Fuel Cell Science
At its most basic, a hydrogen fuel cell is just a device that allows substances to combine chemically, without burning, to produce electricity.
Most fuel cells look like small boxes composed of densely packed layers of a cloth-like material and metal or plastic. Hydrogen, the fuel, flows in through a port on one side and oxygen through a port on the other.
Those two gases, which can’t combine without help, meet in the presence of a catalyst, most commonly platinum, that’s embedded in the cell’s layers.
The chemical reaction that ensues produces electricity; the cell keeps generating power as long as the hydrogen and oxygen keep flowing. Most appealing: The only byproducts are a tiny bit of heat — and water.
Two of the main hurdles in turning hydrogen fuel cells into the power source of the future for cars and other commercial applications include the amount and cost of platinum — about $1,400 an ounce — and the cost and difficulty of producing large quantities of hydrogen, which has to be extracted from water, natural gas or plant materials and then distributed through networks of fueling stations.
Fuel Cells 101
In a fuel cell, hydrogen fuel isn’t burned. Instead, it reacts chemically with components inside the cell to produce electricity. The most common type of fuel cell is the PEM, short for proton exchange membrane. The membrane is a material that resembles kitchen plastic wrap.

^^^^^^^^^^^^^^^^

What to work on: For each statement about the fuel cell passage, say yes or no to whether it agrees with the passage, and quote the deciding words. (a) Platinum is the catalyst used most often. (b) Hydrogen is burned inside a fuel cell to make electricity. (c) A fuel cell gives off heat and carbon dioxide as its only byproducts. Rely only on the fuel cell passage, not on outside knowledge.

^^^^^^^^^^^^^^^^

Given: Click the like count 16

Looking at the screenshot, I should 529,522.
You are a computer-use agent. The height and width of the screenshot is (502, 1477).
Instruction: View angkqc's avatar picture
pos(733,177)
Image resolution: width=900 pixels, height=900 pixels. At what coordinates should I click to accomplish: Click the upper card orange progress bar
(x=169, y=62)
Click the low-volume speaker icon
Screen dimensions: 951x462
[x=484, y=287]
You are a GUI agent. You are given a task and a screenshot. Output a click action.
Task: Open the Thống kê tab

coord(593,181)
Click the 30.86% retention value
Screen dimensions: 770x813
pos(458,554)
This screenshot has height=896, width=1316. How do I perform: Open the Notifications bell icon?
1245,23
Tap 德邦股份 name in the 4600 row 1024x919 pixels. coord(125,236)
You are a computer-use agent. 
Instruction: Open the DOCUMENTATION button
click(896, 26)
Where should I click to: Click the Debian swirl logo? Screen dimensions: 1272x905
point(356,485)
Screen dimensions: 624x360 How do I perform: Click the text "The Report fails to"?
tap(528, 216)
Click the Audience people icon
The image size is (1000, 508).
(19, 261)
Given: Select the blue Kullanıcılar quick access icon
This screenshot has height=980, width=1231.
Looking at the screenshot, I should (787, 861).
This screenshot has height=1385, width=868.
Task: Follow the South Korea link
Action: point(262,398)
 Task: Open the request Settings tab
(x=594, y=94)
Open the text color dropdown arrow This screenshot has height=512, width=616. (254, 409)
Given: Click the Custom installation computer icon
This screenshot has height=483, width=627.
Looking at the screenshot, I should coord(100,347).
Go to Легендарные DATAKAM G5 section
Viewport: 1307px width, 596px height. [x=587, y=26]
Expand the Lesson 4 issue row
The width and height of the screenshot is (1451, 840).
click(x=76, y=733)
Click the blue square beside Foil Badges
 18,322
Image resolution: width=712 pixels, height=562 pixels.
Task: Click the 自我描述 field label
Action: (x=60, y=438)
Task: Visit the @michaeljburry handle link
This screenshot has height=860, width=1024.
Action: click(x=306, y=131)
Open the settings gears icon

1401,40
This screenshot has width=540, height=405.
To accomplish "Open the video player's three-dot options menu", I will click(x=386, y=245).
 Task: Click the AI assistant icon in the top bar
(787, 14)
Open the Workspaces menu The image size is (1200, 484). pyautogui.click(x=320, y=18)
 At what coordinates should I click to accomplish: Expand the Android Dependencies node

^^^^^^^^^^^^^^^^

Solution to this exercise:
(a) Yes: "most commonly platinum"
(b) No: "In a fuel cell, hydrogen fuel isn’t burned."
(c) No: "The only byproducts are a tiny bit of heat — and water."